# WHAT YOU HAVE TO DO:
Copy these lines verbatim, beginning with the line that contains "Select the Juventus club logo" and continuing through the line that contains "This screenshot has height=559, width=746.".

-- Begin --

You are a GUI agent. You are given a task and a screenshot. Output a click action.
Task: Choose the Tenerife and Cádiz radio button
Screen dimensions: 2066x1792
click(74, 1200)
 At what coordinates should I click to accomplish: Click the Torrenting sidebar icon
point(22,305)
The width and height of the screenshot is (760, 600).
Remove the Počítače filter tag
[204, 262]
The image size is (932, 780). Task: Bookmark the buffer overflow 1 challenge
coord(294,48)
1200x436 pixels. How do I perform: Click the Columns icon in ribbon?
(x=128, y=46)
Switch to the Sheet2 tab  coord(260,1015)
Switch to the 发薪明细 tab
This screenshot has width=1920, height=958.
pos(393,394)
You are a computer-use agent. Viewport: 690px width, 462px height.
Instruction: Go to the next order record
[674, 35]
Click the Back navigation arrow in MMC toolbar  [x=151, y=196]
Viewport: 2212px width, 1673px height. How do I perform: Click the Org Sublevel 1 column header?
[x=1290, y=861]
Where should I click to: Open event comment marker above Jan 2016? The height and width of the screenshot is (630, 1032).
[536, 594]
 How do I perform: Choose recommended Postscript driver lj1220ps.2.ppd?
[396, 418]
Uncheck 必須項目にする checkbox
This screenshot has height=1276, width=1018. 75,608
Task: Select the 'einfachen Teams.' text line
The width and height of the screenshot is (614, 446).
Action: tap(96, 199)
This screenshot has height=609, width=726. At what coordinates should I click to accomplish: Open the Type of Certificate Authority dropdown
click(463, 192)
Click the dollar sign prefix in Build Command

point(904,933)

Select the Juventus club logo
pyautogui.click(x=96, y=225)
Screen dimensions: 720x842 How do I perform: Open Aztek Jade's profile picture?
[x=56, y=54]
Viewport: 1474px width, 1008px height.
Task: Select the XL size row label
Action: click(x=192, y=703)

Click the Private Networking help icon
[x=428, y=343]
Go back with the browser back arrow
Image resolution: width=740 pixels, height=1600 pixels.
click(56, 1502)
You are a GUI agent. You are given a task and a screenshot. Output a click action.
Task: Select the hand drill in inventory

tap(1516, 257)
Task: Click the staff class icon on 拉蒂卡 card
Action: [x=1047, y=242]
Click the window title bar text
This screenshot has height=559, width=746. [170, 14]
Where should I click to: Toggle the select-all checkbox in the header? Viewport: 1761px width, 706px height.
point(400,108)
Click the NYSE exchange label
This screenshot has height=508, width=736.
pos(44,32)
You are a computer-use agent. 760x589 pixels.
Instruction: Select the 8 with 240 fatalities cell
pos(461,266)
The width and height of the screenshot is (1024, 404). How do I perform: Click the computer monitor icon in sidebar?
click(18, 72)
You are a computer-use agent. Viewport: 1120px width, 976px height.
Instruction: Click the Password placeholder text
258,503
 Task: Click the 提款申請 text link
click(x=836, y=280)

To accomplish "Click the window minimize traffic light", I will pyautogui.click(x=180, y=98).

-- End --

# ANSWER TO THE EXERCISE:
Select the Juventus club logo
pyautogui.click(x=96, y=225)
Screen dimensions: 720x842 How do I perform: Open Aztek Jade's profile picture?
[x=56, y=54]
Viewport: 1474px width, 1008px height.
Task: Select the XL size row label
Action: click(x=192, y=703)

Click the Private Networking help icon
[x=428, y=343]
Go back with the browser back arrow
Image resolution: width=740 pixels, height=1600 pixels.
click(56, 1502)
You are a GUI agent. You are given a task and a screenshot. Output a click action.
Task: Select the hand drill in inventory

tap(1516, 257)
Task: Click the staff class icon on 拉蒂卡 card
Action: [x=1047, y=242]
Click the window title bar text
This screenshot has height=559, width=746. [170, 14]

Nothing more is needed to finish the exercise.